/aws-monocyte

A Python-bot for detecting AWS resources in non-Europe regions. Especially useful for companies that are bound to European privacy laws.

Primary LanguagePythonApache License 2.0Apache-2.0

AWS Monocyte

Build Status Coverage Status Codacy Badge

Monocyte - Search and Destroy unwanted AWS Resources relentlessly. Monocyte is a bot for searching (and optionally destroying) AWS resources in non-EU regions written in Python using Boto. It is especially useful for companies that are bound to European privacy laws and for that reason don't want to process user data in non-EU regions. Additional Monocyte can handle compliance issues e.g no users with static credentials or policies not following the least priviliges rules.

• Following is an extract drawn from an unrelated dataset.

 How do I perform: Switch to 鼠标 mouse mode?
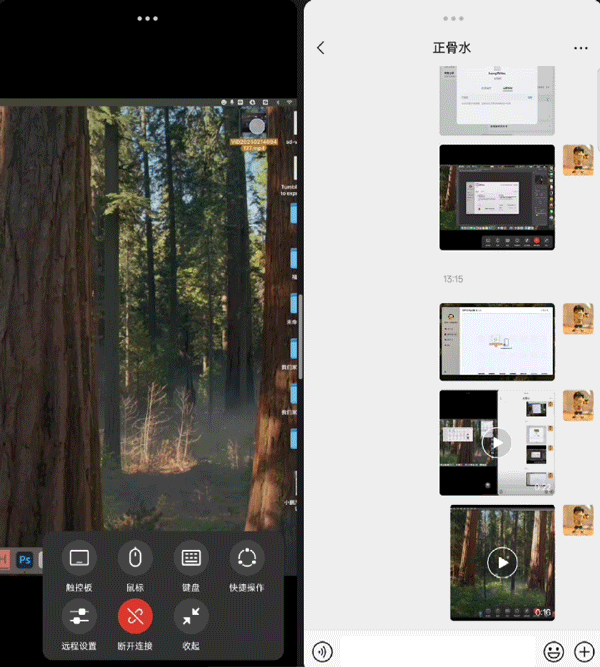tap(135, 558)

The name Monocyte is related to a type of white blood cells that are part of a human's innate immune system, the first line of defense being responsible for searching and destroying alien organisms to prevent unwanted infections.

Background

With Ireland and Frankfurt being available as AWS regions nowadays, Amazon (more or less) extinguished EU and especially German legal concerns regarding storage and processing of privacy-related data. However, for European companies it remains difficult to prevent (accidental) usage of services outside the EU, as there is still no standardized way to restrict AWS-account rights on this region-level.

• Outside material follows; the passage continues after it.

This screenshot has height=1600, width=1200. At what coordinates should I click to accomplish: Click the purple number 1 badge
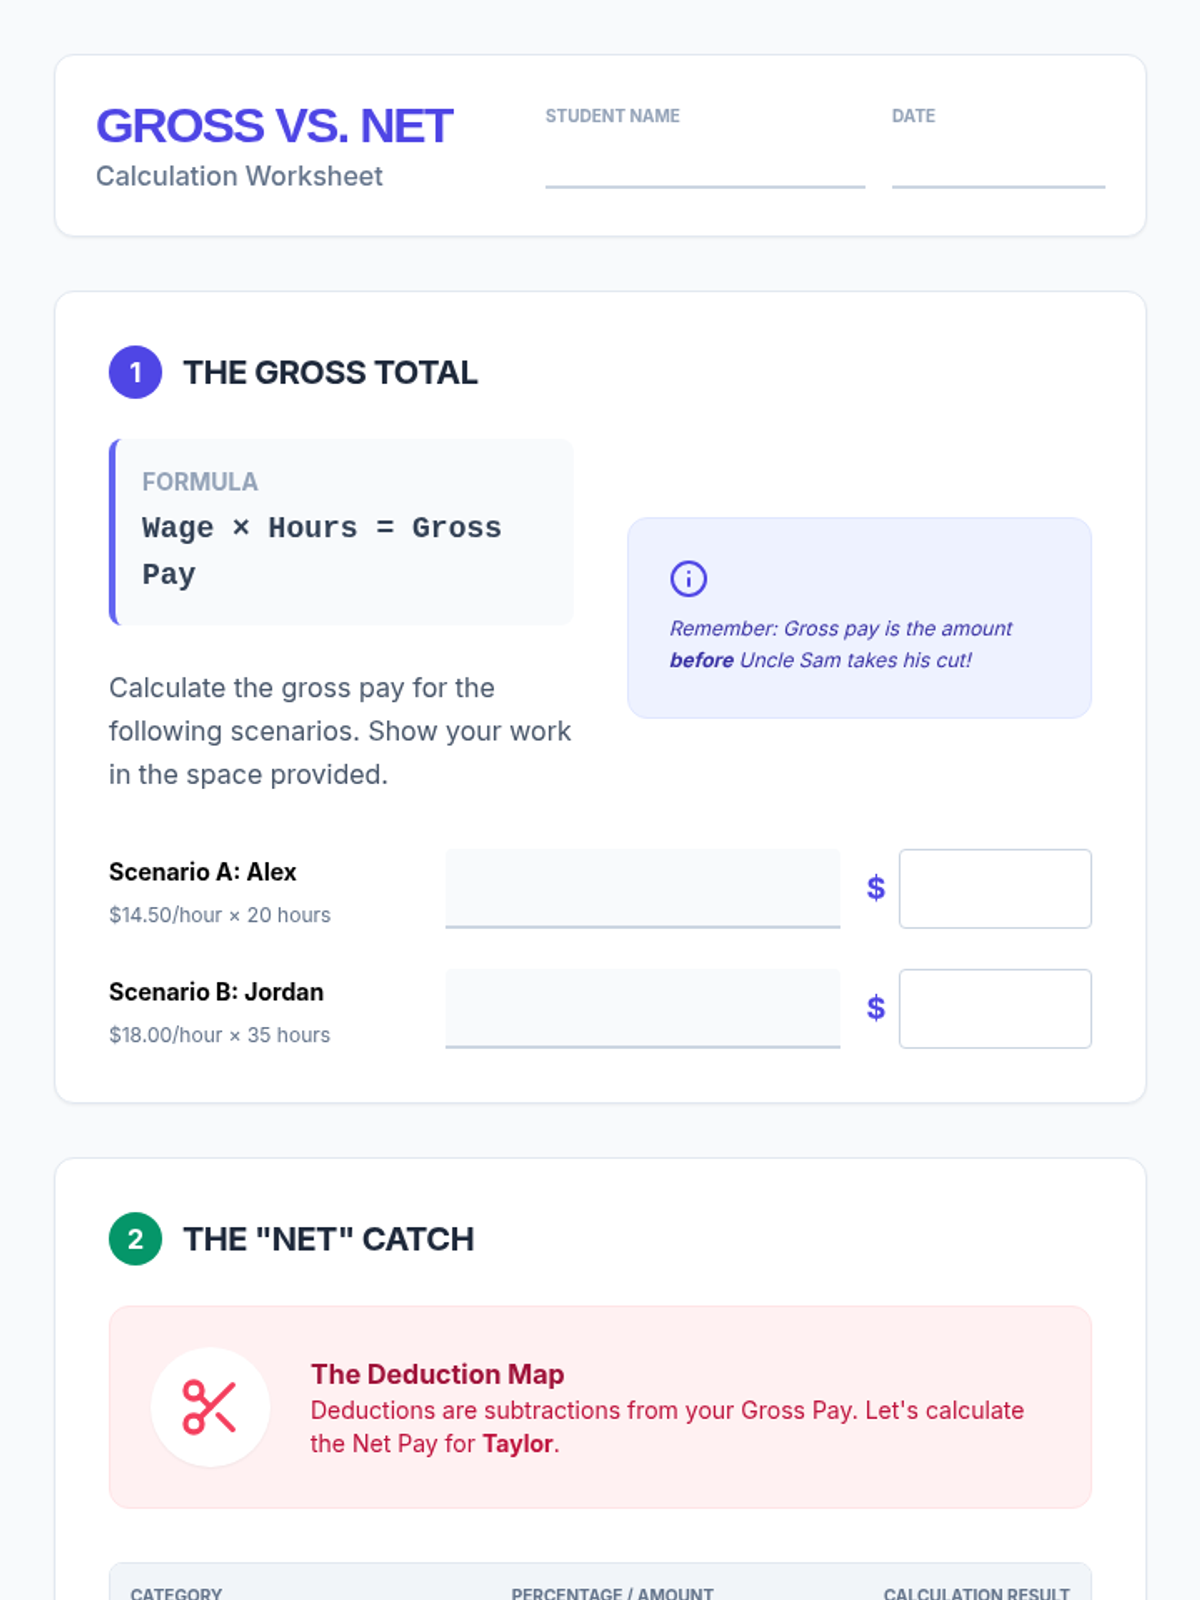tap(135, 372)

Especially in open, DevOps-inspired company cultures like ours this becomes a major issue. On the one hand we want our teams to work with AWS and manage their own accounts mostly autonomously. On the other hand we are bound to EU and German privacy laws and for that reason want to search and destroy unwanted AWS resources relentlessly. Therefore, we started implementing our own basic AWS immune system layer: Monocyte.

Also read AWS Monocyte - Let’s Build a Cloud Immune System or check out the presentation we did for the AWS UserGroup Meetup in March 2015 at the Immobilien Scout HQ in Berlin.

Prerequisites

Usage

pip install aws-monocyte
monocyte --help

usage:
    monocyte [options]

options:
    --dry-run=bool valid values "True" or "False" [default: True]
    --config-path=PATH path to config yaml files

When --dry-run is explicitly set to "False", Monocyte will delete unwanted resources.

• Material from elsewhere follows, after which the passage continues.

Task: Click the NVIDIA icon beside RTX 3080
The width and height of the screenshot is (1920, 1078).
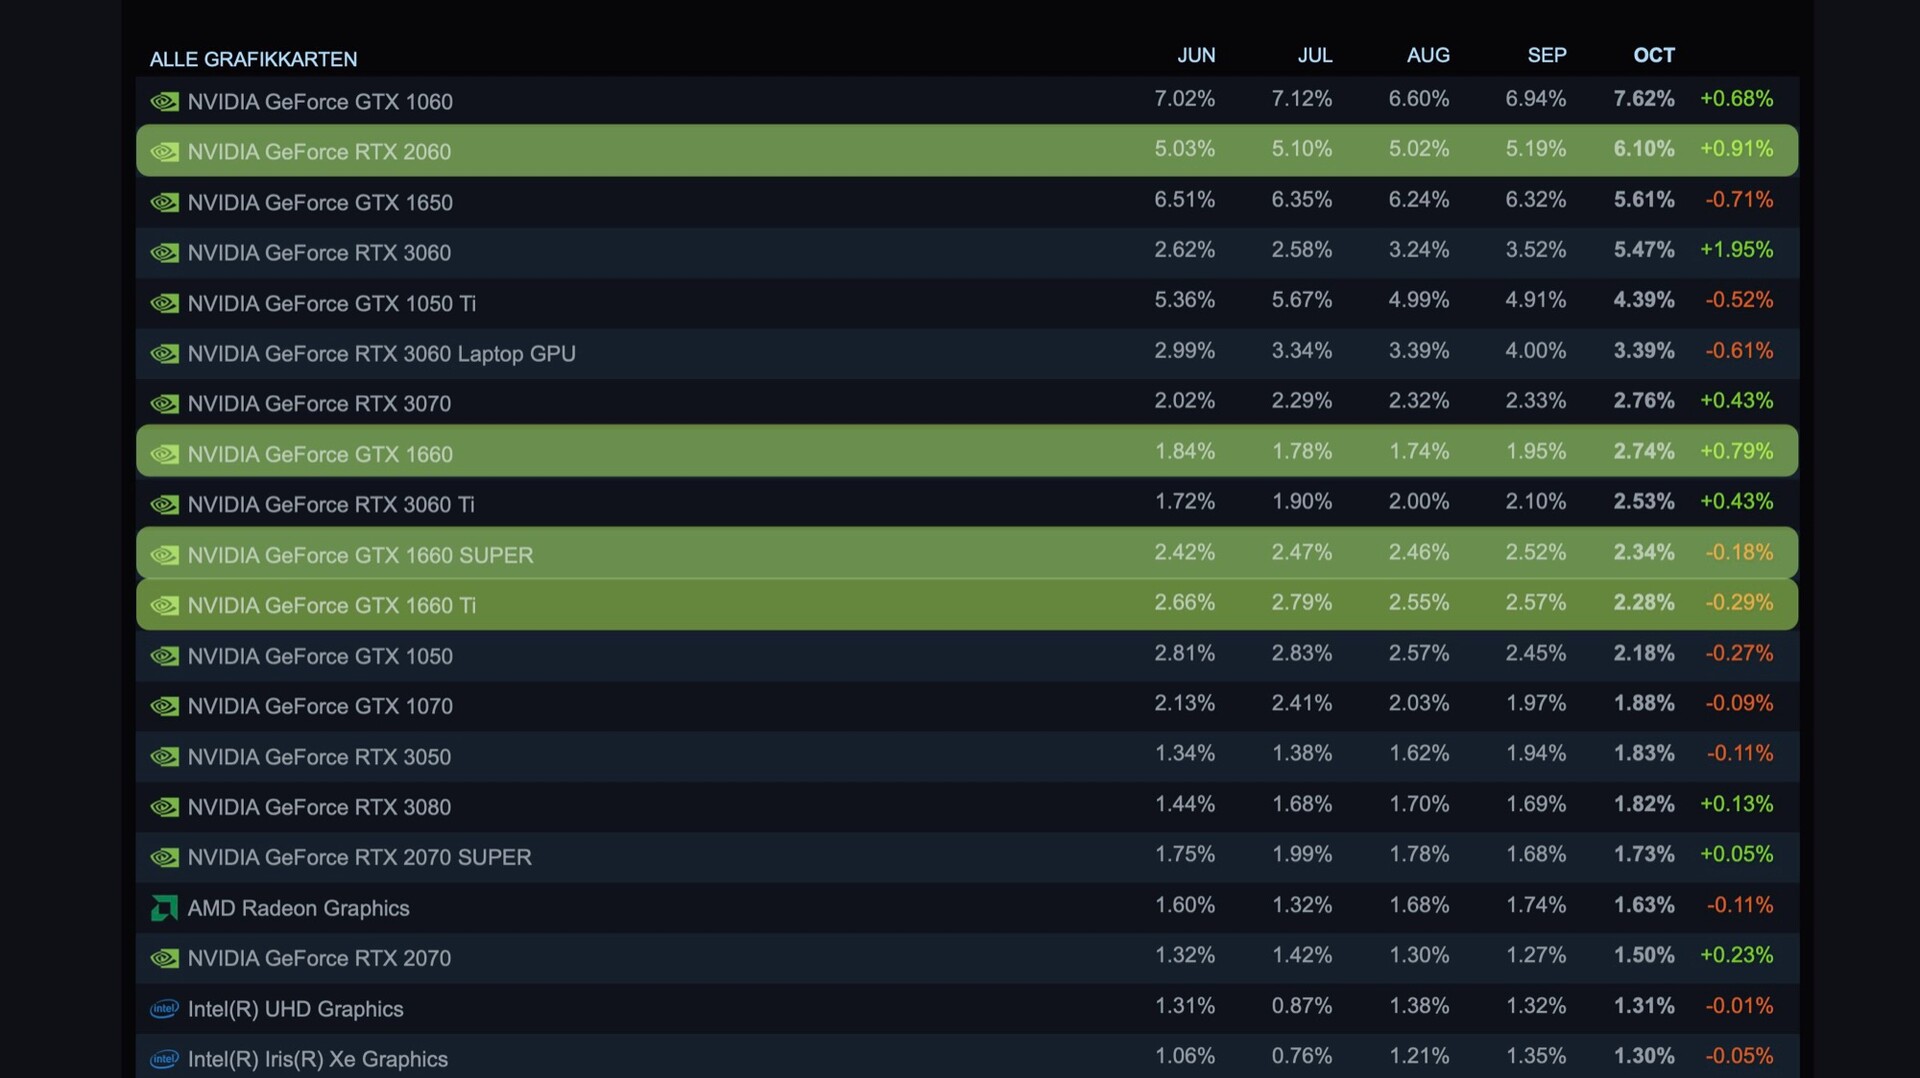Action: pyautogui.click(x=164, y=807)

Configuration is done via YAML files. If the --config-path specify is a directory with multiple *.yaml files, they are merged in alphabetical order. The (documentation of yamlreader)[https://github.com/ImmobilienScout24/yamlreader] contains more details.

An example configuration file with documentation can be found on GitHub.

Licensing

Monocyte is licensed under Apache License, Version 2.0.